Research from the Economic and Social Science Research Council has revealed that some 21% of a survey sample saw themselves as just Welsh, up from 17% in 1997. Around 27% saw themselves as more Welsh than British, 29% felt equally Welsh and British and 17% felt either more British than Welsh or completely British. Significantly, it was among the youngest people that the largest “mainly Welsh” answers were found (Devolution and Constitutional Change Programme, Citation2006).

This is what Checkland (Citation1981) called the Upas Tree effect where a single dominant heavy industry effectively “cast a shadow” over the growth of the “flora” of small local enterprise and entrepreneurship. In the Welsh case, it can be argued that the long-term effects of this were exacerbated by the nationalization (i.e. taking into state ownership) of the coal and steel industries during the immediate post-war period, which in turn effectively placed the economic fate of large numbers of the population into the hands of the state, a mentality that often persists after the demise of the industries themselves.

McCrone et al. (Citation1995, p. 5) have examined the making of Scottish heritage and discussed how the landscape of that country is a cultural product, greatly influenced by the nineteenth-century aristocratic cultural representations of Scottish landscape.

It is likely that within the relatively near future, European law will be made consistent in this area, meaning that any direct shirt sponsorship from producers of alcoholic drinks will not be possible. This is already the case for international football.

For those unfamiliar with it, “brains and brawn” is an English language colloquialism, essentially referring to the combination of intelligence (i.e. brains) and physical strength (brawn).

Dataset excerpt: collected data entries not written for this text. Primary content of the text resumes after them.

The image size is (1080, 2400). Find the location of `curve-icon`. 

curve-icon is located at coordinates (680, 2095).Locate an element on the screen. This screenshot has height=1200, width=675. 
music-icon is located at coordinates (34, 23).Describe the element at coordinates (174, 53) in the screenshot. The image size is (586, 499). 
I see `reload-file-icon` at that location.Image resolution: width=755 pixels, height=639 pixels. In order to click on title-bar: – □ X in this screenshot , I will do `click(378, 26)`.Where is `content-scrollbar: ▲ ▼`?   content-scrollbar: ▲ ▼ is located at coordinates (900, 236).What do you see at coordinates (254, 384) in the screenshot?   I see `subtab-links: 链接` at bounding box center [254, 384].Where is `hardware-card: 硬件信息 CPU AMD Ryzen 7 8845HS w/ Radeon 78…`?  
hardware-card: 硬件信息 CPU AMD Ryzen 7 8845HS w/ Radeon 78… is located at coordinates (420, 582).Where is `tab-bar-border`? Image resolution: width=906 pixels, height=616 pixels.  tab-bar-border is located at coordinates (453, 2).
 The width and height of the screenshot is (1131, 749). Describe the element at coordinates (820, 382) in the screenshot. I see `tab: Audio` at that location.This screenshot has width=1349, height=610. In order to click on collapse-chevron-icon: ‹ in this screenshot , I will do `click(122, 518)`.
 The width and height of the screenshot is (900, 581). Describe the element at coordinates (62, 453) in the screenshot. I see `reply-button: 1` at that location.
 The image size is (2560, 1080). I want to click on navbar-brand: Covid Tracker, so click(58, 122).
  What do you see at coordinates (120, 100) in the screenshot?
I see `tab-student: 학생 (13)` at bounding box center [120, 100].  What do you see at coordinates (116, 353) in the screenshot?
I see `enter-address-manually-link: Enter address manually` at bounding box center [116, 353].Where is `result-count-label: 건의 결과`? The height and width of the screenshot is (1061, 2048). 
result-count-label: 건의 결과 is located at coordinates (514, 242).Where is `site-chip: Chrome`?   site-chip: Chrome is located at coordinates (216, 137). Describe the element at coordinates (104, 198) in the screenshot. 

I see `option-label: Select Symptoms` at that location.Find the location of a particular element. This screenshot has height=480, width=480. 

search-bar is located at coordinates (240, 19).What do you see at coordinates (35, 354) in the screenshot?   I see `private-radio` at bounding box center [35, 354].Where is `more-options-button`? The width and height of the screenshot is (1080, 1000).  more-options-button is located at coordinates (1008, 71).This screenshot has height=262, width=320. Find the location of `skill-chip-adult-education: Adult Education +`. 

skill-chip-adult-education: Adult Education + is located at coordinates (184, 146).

This individual has subsequently been retained as a non-executive director. Interestingly, an alternative design which could be described as “faux-Celtic” was briefly used for selected limited-edition products; this was seriously mismatched with other aspects of the brand image, and its use was short-lived.

It is significant, in the light of the history of the Welsh Development Agency, Wales Tourist Board and WAG itself as described above, that the director of the now integrated WAG marketing department has come from a career background within the WTB rather than from that within the WDA.